Catherine Cooper Hopley, also known by the pen-name Sarah L. Jones, was a British author, governess, artist, and naturalist known for her books on the American Civil War and her nature books for general audiences, including the first popular book on snakes in the English language.
Early life and family
Hopley was born in Whitstable, Kent, the only daughter among four children to parents Edward Hopley, a surgeon, and Catherine Cooper Prat. Her oldest brother Edward Hopley became a noted painter and entomologist, while her second brother, John Hopley emigrated to America and became a noted publisher and political figure in Ohio. Her youngest brother Thomas Hopley was a schoolteacher convicted in the beating death of a student in the Eastbourne manslaughter trial. Little of Hopley's early family life is known.
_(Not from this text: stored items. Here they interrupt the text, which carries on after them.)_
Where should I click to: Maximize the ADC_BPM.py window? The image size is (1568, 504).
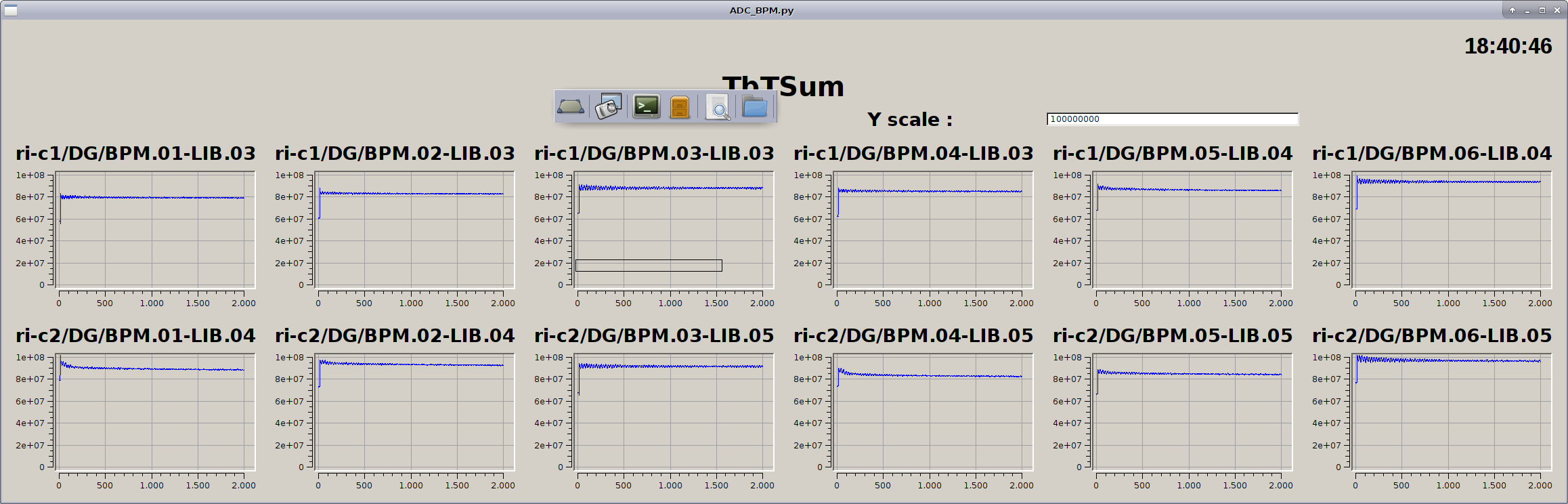point(1542,10)
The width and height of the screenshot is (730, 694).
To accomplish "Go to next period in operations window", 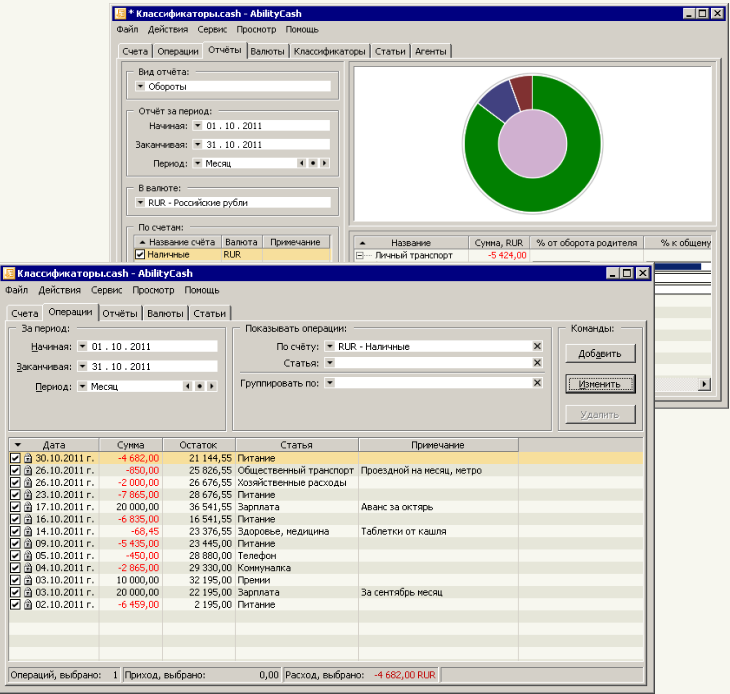I will tap(211, 385).
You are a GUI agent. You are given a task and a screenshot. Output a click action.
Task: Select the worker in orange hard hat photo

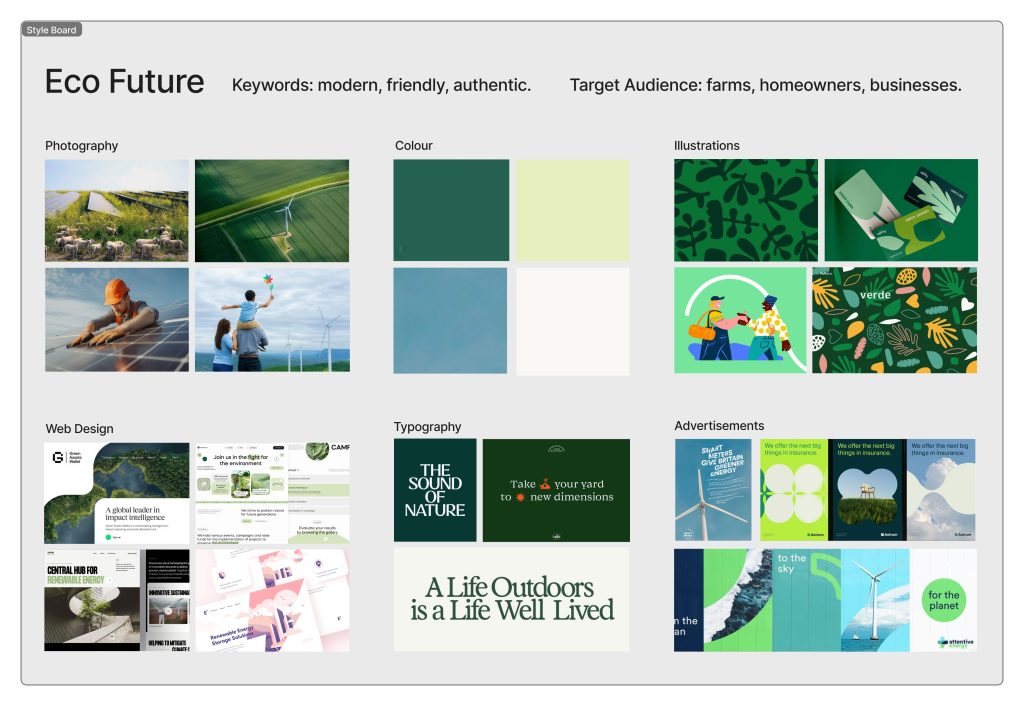pyautogui.click(x=117, y=319)
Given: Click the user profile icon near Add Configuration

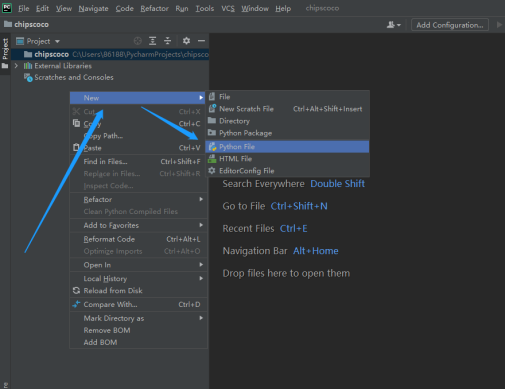Looking at the screenshot, I should [393, 25].
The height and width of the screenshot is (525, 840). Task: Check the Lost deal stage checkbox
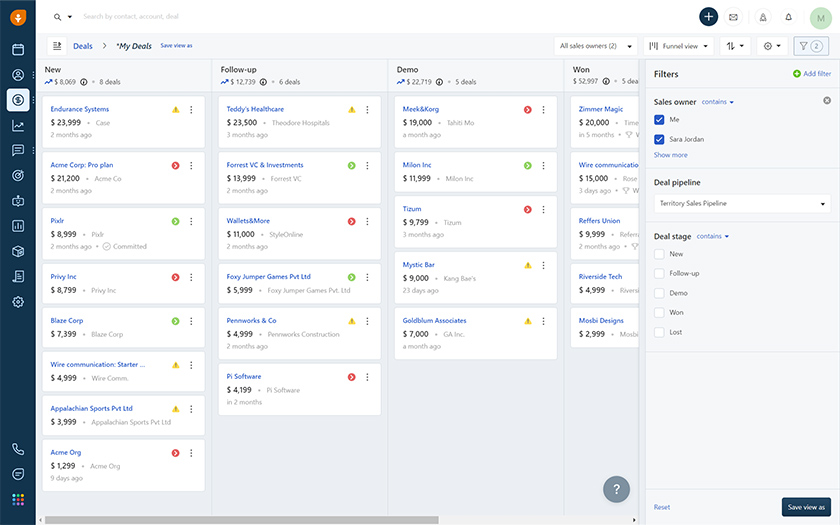click(x=659, y=333)
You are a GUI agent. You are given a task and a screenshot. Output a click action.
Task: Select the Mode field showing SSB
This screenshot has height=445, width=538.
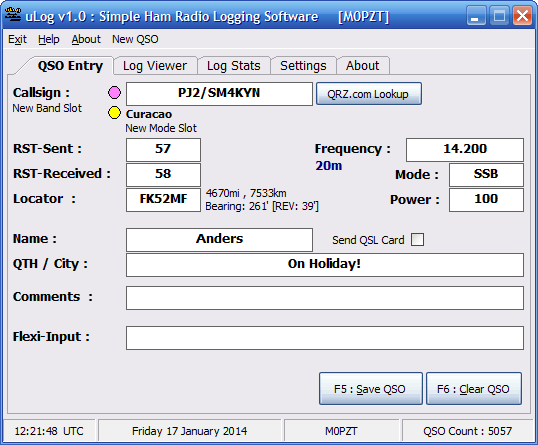coord(486,175)
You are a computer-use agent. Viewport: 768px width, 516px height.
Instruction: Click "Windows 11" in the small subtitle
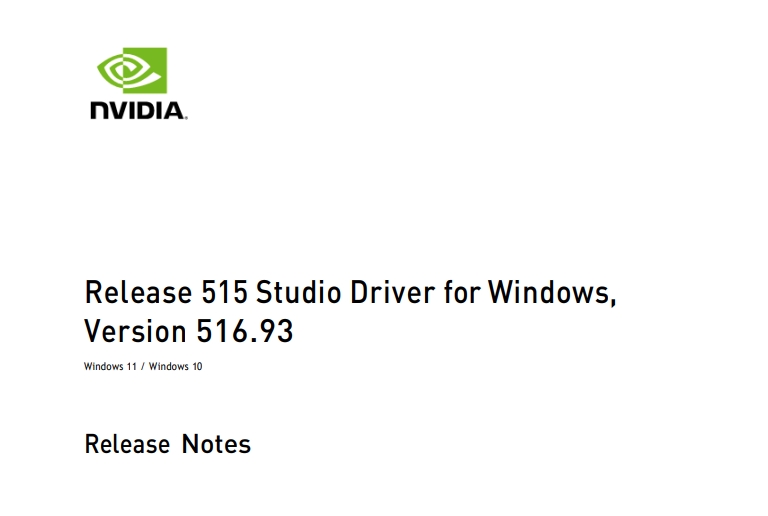click(x=110, y=366)
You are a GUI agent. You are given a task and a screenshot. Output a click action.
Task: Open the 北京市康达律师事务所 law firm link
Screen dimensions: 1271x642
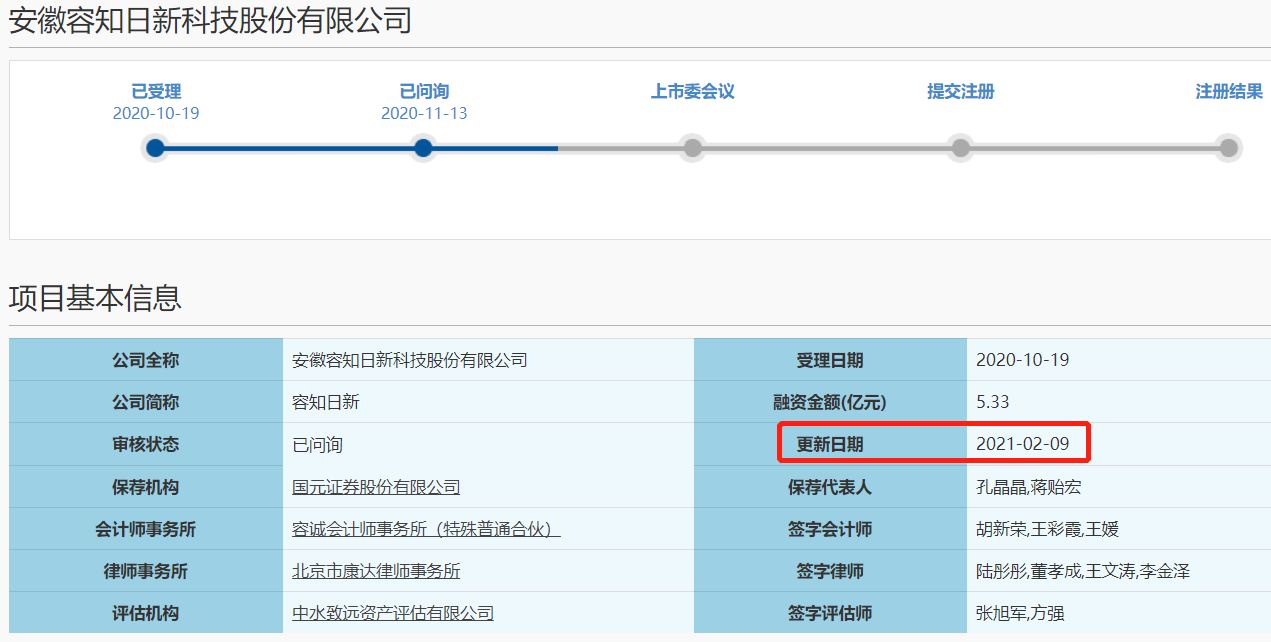[376, 571]
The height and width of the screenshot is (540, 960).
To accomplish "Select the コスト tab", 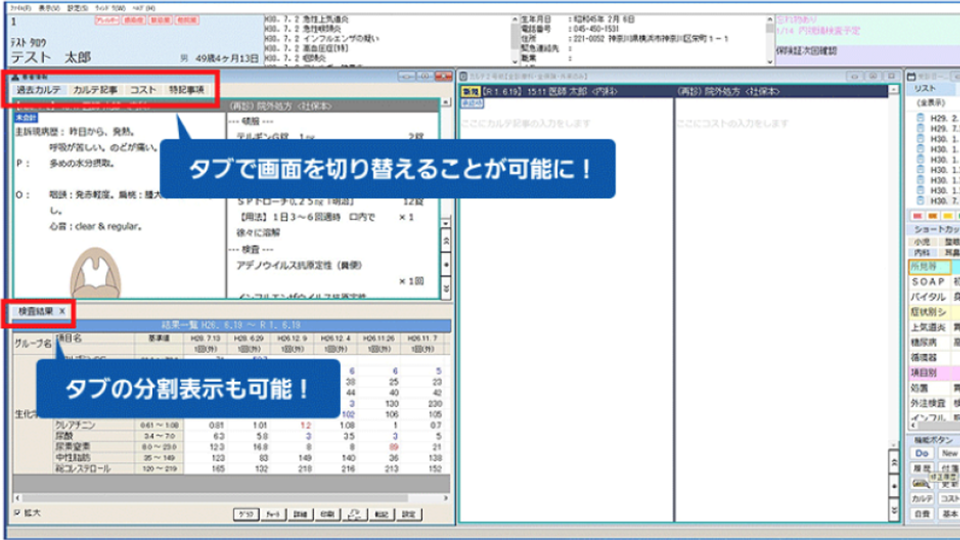I will tap(144, 90).
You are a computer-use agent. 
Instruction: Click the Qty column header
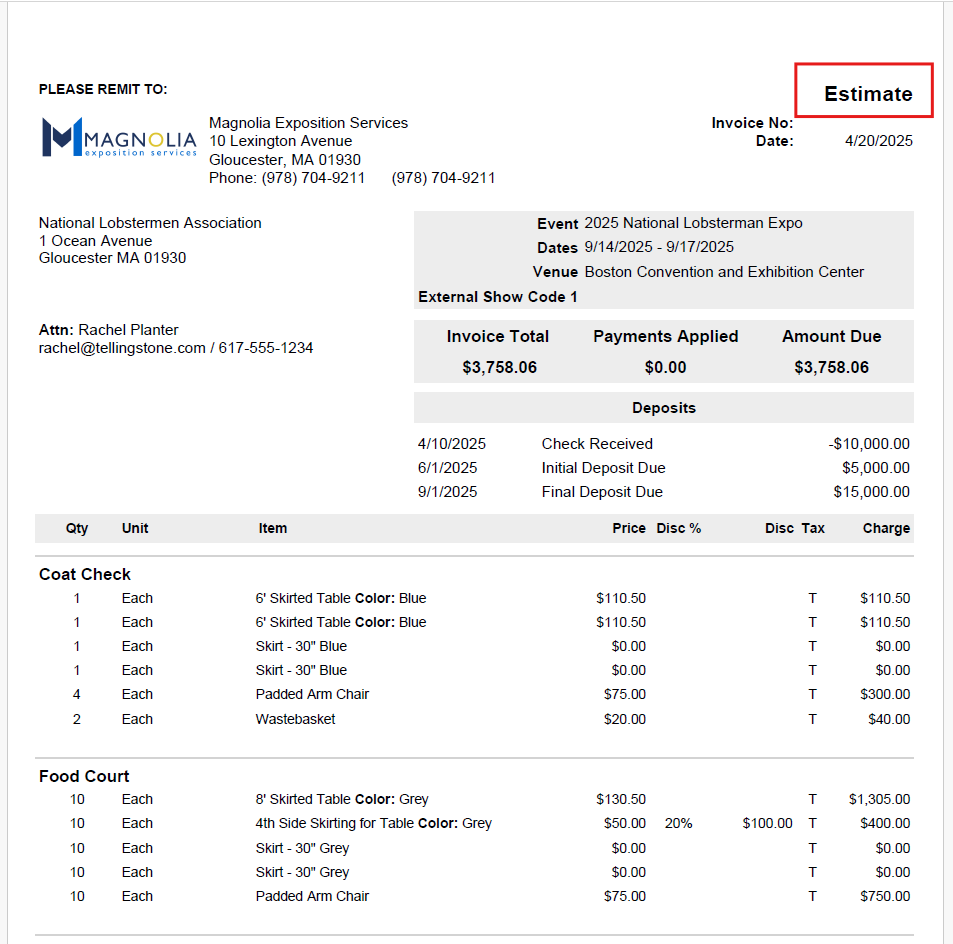pyautogui.click(x=77, y=528)
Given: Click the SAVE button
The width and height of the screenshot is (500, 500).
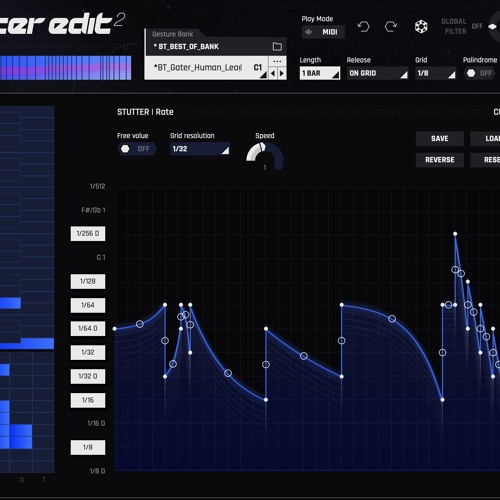Looking at the screenshot, I should pos(440,138).
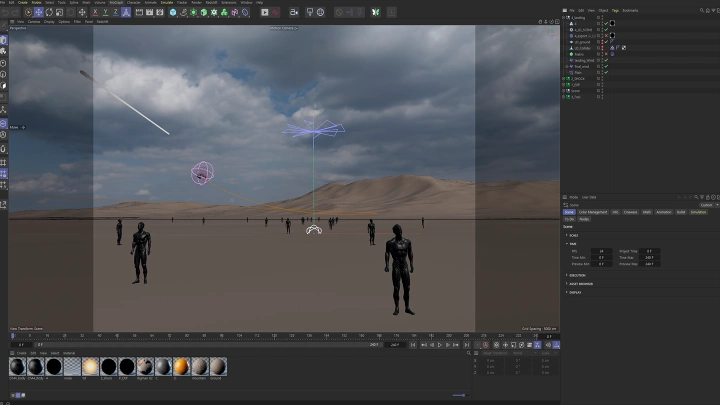Viewport: 720px width, 405px height.
Task: Collapse the 4_landing hierarchy in Object Manager
Action: coord(564,17)
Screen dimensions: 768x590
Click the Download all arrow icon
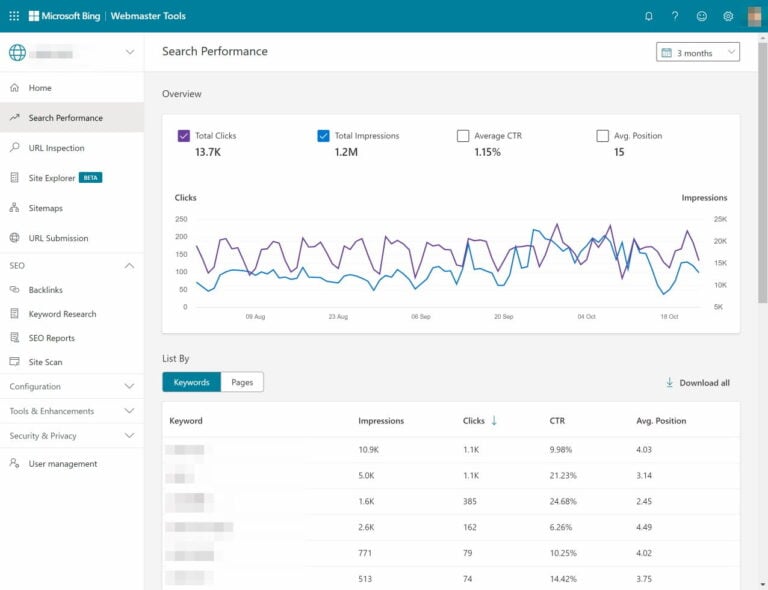[669, 383]
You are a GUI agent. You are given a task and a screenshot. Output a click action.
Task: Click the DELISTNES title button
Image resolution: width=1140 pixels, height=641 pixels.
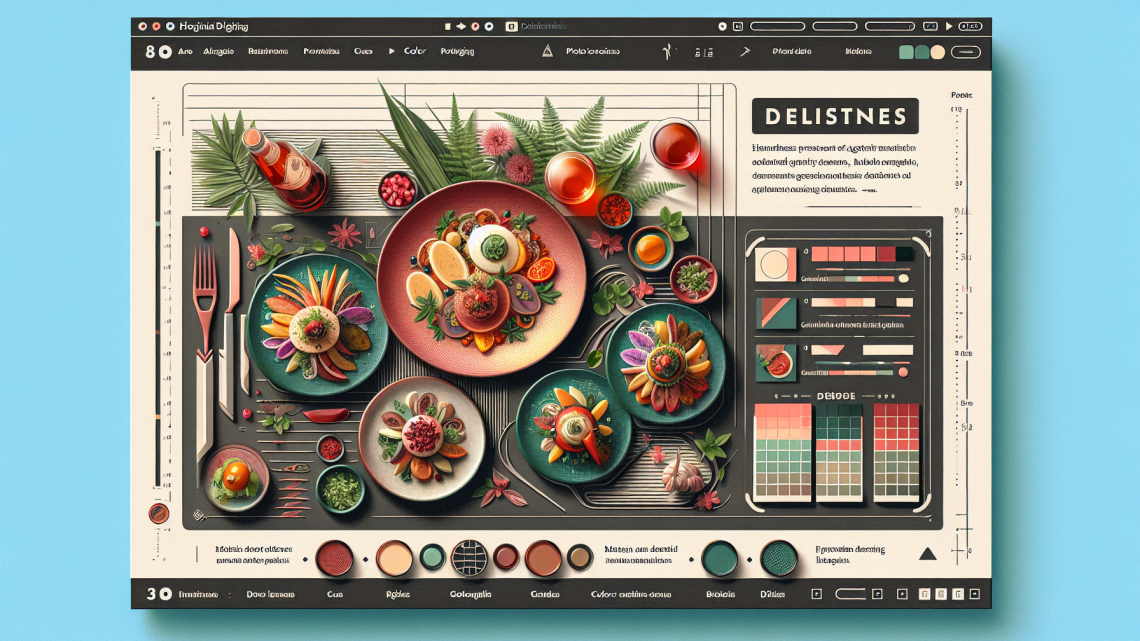pyautogui.click(x=834, y=116)
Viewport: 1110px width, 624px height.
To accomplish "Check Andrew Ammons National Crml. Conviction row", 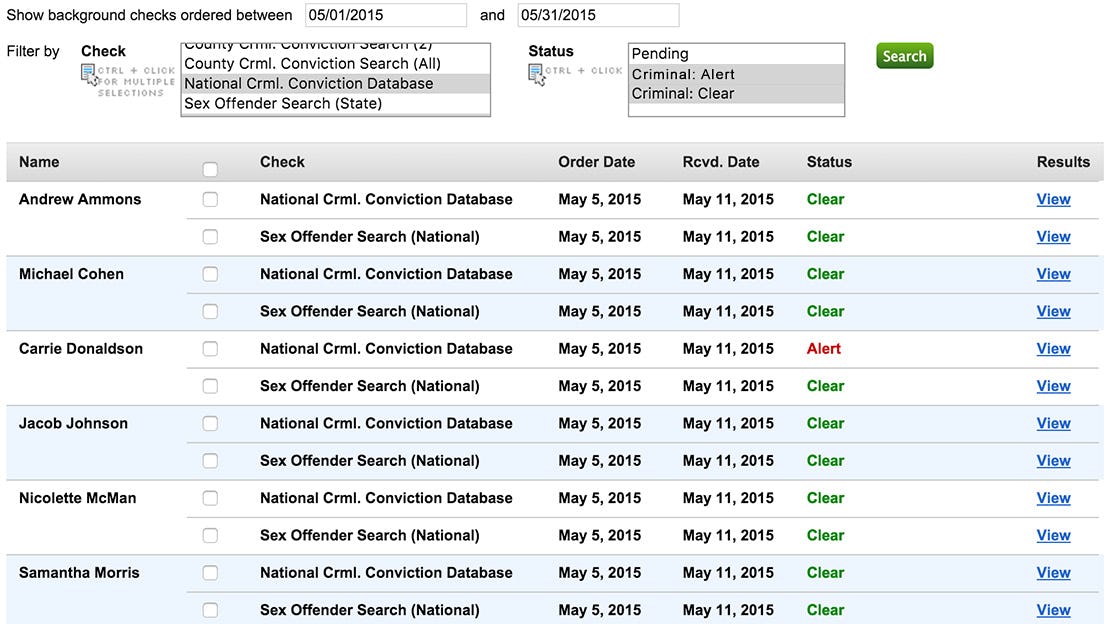I will (210, 199).
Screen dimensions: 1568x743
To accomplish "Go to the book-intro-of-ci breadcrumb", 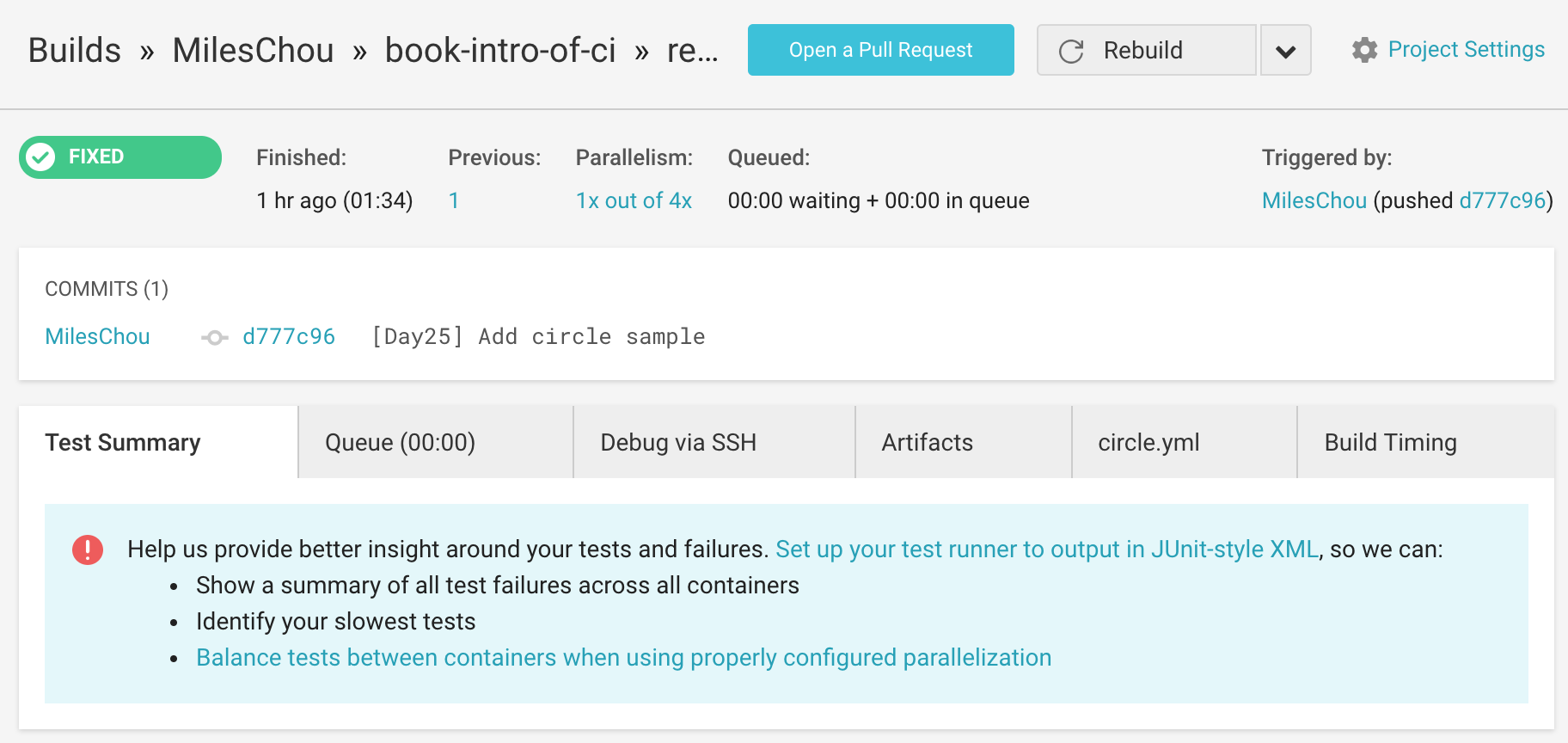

Hopley came to the United States in the mid-1850s to visit family in Ohio and Indiana. She was active in the Cleveland area from 1855 to 1859, displaying crayon drawings and watercolours in the Ohio State Fair and giving instruction in drawing, painting, music and French. In 1860 she traveled to Virginia, where she was present at the outbreak of the American Civil War. During her travels, she encountered several Confederate leaders including President Jefferson Davis, Stephen Mallory, Robert E. Lee and Thomas "Stonewall" Jackson. She corresponded with the London press, and her habits of frequent sketching made some Virginians suspect her of being a spy for the North. Unable to cross the Union blockade to return north, she traveled further south, and was a tutor to the children of Florida governorJohn Milton. She left Florida in 1863, and soon returned to England. She returned briefly to the United States in 1883, as a guest of Lucretia Garfield, the widow of President James A. Garfield. In England, she began publishing on her travels in America. In her two volume Life in the South, she describes her observations of the social culture in Virginia between 1860 and 1862 writing anonymously as "A Blockaded British Subject", "Miss Jones, and under the initials "S.L.J.". Her tone has been described as both neutral and sympathetic to the Confederacy and slave-owning society: she opposed slavery, but claimed it was not as bad as had been portrayed, and noted instances of Northern opposition to emancipation. Her biography of Confederate general Stonewall Jackson was published in August 1863, one of the first biographies published after Jackson's death. It was generally not well received. Hopley's third book, Rambles and Adventures in the Wilds of the West, contained information on American birds, plants, and insects.
Natural history
Back in England, Hopley became increasingly interested in reptiles and amphibians. She worked in the Gardens of the London Zoological Society, and published short notes on snakes, fish, and insects in journals. Her 1882 book Snakes: Curiosities and Wonders of Serpent Life was the first popular book on snakes in English. The British Quarterly Review described Snakes as "the most thorough, the most complete, and the most popularly readable that has been published in English on the subject." Snakes includes detailed observation of feeding behaviour in snakes, including the mechanism by which Xenodon snakes erect their teeth in a viper-like fashion, an observation that predates those by E. G. Boulenger by over 30 years. Hopley never married, and she died in England in 1911, aged 93. The date of her death has been stated as 9 April, while some contemporary obituaries have a byline of 1 May. Contemporary obituaries state she was suspected of being a British spy while in America and imprisoned for several months.